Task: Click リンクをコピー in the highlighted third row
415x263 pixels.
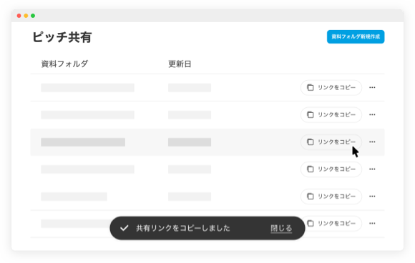Action: click(331, 142)
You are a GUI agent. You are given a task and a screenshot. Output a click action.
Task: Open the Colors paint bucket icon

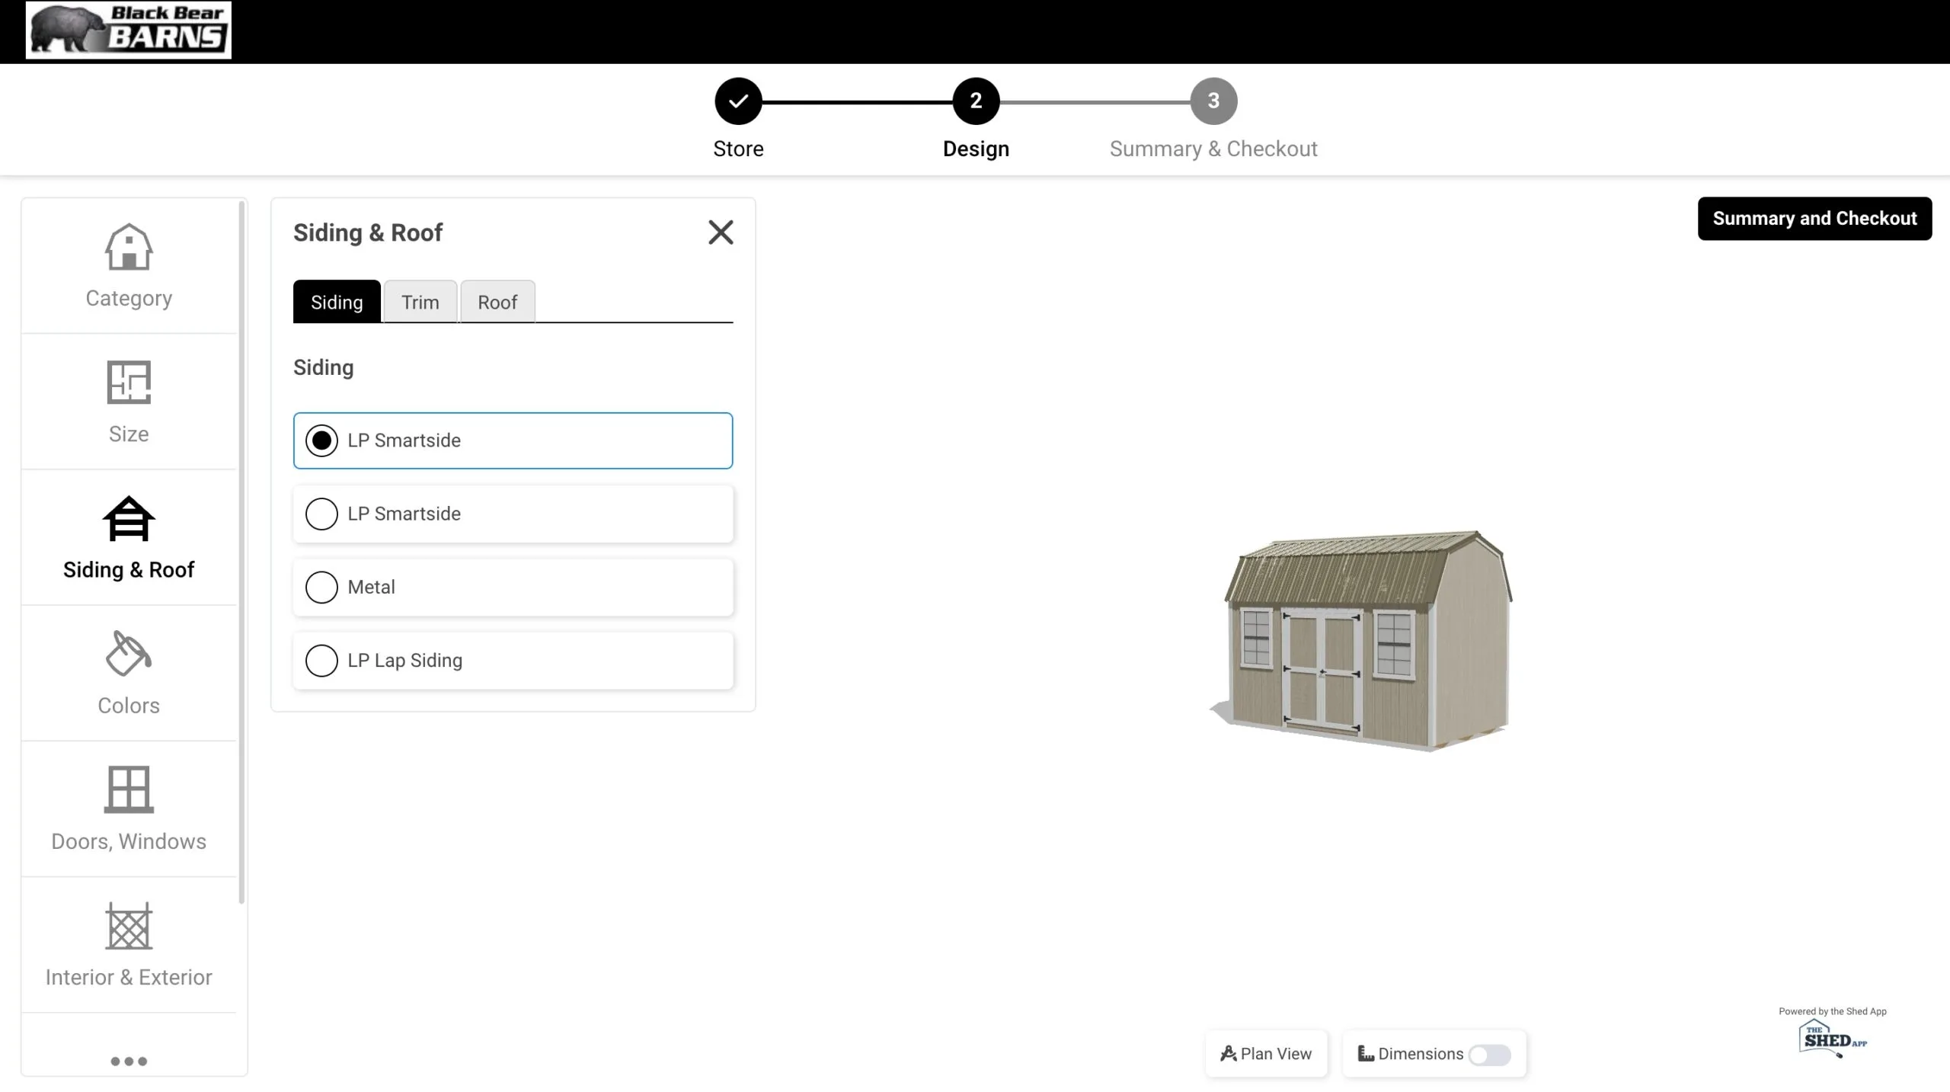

> **Exercise directions**: Format the records above as a numbered list, one line per item, leaving out blank lines and the pictures.

> **Expected answer**:
1. Task: Click リンクをコピー in the highlighted third row
2. 415x263 pixels.
3. Action: click(331, 142)
4. You are a GUI agent. You are given a task and a screenshot. Output a click action.
5. Task: Open the Colors paint bucket icon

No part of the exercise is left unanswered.